Have Empathy for the Comrades Who Sacrificed Their Limbs for the Country
By: Htwin
I still remember a story I read as a child. I can’t recall if it was a translation or a Burmese original, nor can I remember the author’s name—for which I apologize to them.
In the story, a soldier on the front lines sent a letter to his parents. As I recall, it said: “Mom and Dad, my duty at the front is over. I’m coming home soon. A friend is coming with me; he has no family to go back to, and he lost a leg in battle. Can he live with our family forever? If you agree, I’ll bring him along. Please write back with your decision.”
The parents replied: “Son, please come home. But we cannot take care of your friend for the rest of his life, so please do not bring him.”
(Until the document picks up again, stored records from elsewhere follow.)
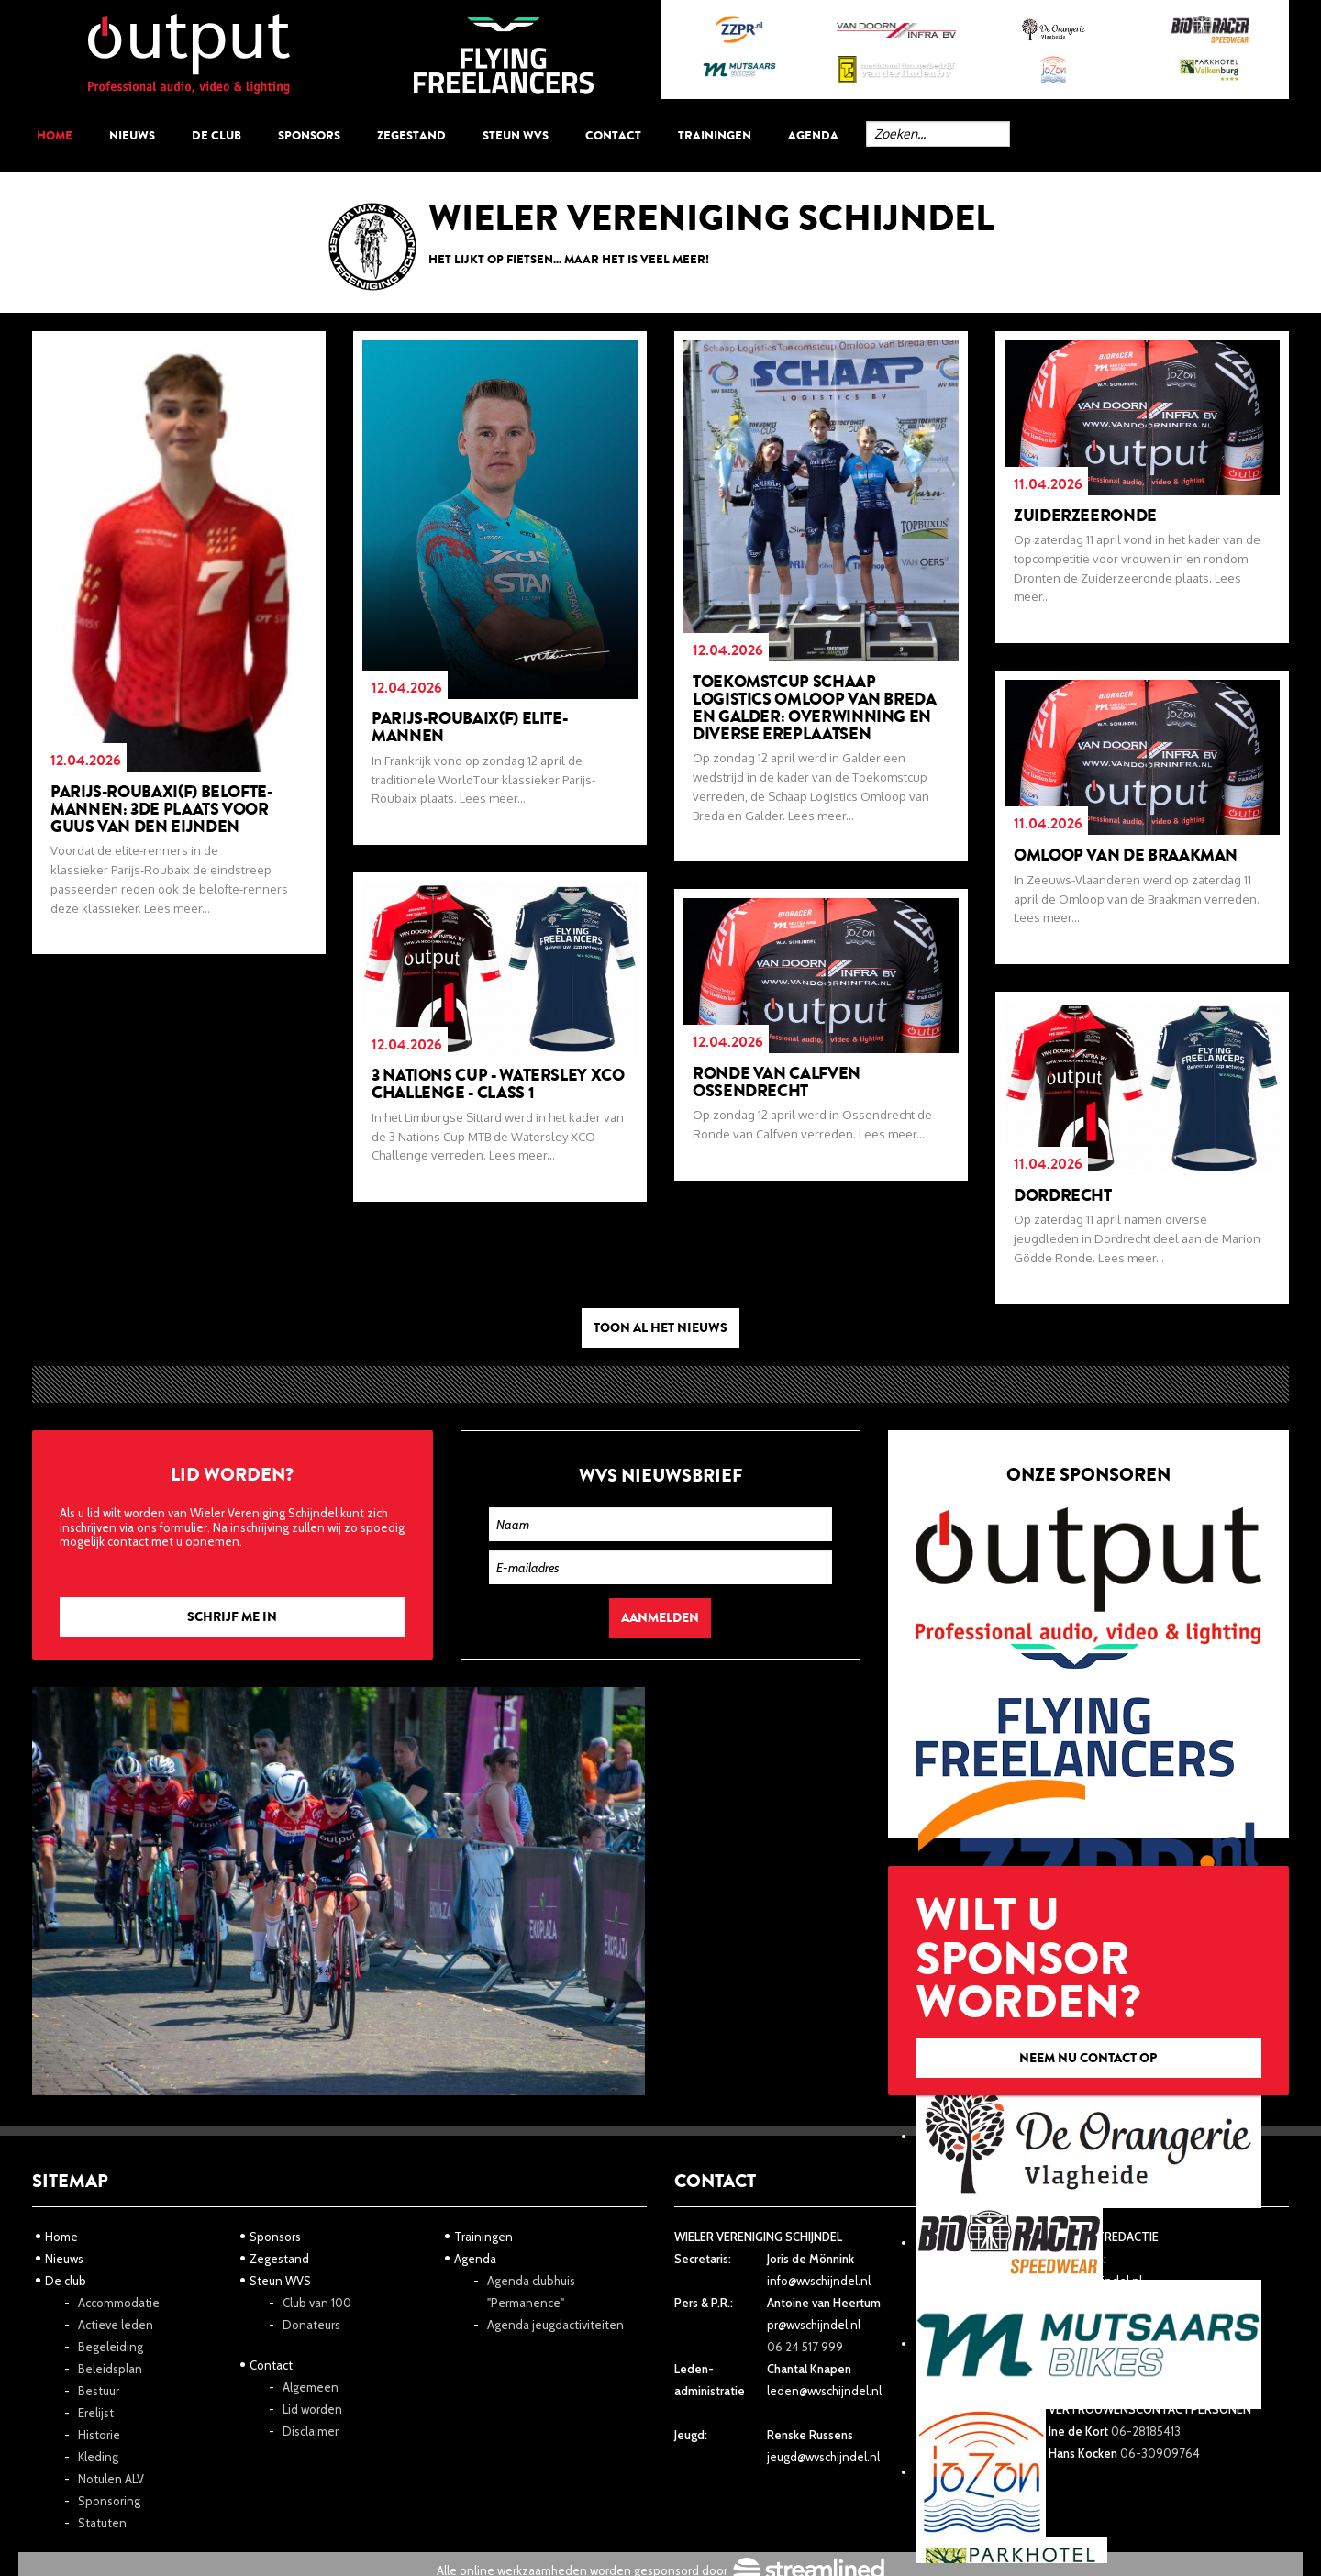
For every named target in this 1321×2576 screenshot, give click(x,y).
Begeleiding (110, 2346)
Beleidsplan (110, 2368)
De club (216, 135)
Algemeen (311, 2387)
A few days after receiving that reply, the son returned to his parents. But he wasn’t alive. It was his corpse that arrived and it was missing a leg.
The story ended there, leaving the reader to think. At first, I thought the son had been hit by a bomb or a bullet just before coming home. I told a friend, “How unlucky, to die just as he was about to return.” My friend, who understood the story better, corrected me: “No, the son was testing his parents. There was no ‘friend.’ It was the son himself who had lost a leg. He wanted to know if they could accept a disabled son. When they said no, he realized they wouldn't want him like that, so he killed himself.”
If my friend hadn't explained that, I might not have remembered the story so vividly. Today, during this Spring Revolution, whenever I see comrades losing legs or other parts of their bodies, I think of that story. It highlights the empathy and love we must show those who have sacrificed. You shouldn't have to be blood-related to feel empathy; we should treat our comrades like family.
The mental state of these comrades is like that of the son in the story. Losing a limb leads to deep depression. It feels like hope is gone—a battle with death even after the fighting stops. When the son was writing to his parents, he was desperate for warmth and love. When he got that unexpected reply, his spirit was broken.
Many comrades don't express their feelings openly, just like the son used the "friend" as a shield. People often hide their depression, and disabled comrades are even more vulnerable to it. If we don't pay attention, it feels like we are abandoning them.
There are signs to watch for: becoming unusually quiet, losing a genuine smile, isolating themselves, staring blankly, or drinking excessively. These are red flags for depression and potential suicide. They need psychological help.
In treating these comrades, there are things we must avoid and things we must do:
Avoid Harassment: Never use words like "useless," even in jest. Do not resent them if they cannot work. If you make them feel like "extra baggage," they may lose the will to live. Never mock their disability or call them by names based on their physical condition. This is inhumane and rude.
The Culture of Mockery: In Myanmar, many people have a habit of mocking disabilities or using them as nicknames whether it’s for the blind, the deaf, or even the LGBTQ+ community. Even in movies, these things are treated as "comedy." This needs to stop.
Dignity in Retirement: If a comrade cannot work due to disability, do not grumble. They have already given enough for the country. They have earned the right to a dignified retirement.
Meaningful Inclusion: To prevent them from feeling like "extra baggage," we should find roles suited for them. This could be logistics, selling "Nway Oo" lottery tickets, information work, drone operations, or even teaching in NUG schools. The work should be something they want to do, not something forced.
We must ensure they share in the fruits of our eventual victory. In many foreign countries, people with disabilities are given real opportunities in offices and schools. They use wheelchairs or crutches but are valued for their skills. We should emulate this.
If a graduate is deaf but wants to teach, we shouldn't just say "no" because they can't hear the students. We should find a solution—perhaps they teach specific subjects or age groups. This doesn't hurt the students; in fact, it teaches the students empathy and how to interact with people with disabilities.
We need to create a society where "Disabled but Capable" is a living reality. I want to see a beautiful Myanmar where everyone who deserves an opportunity actually gets one.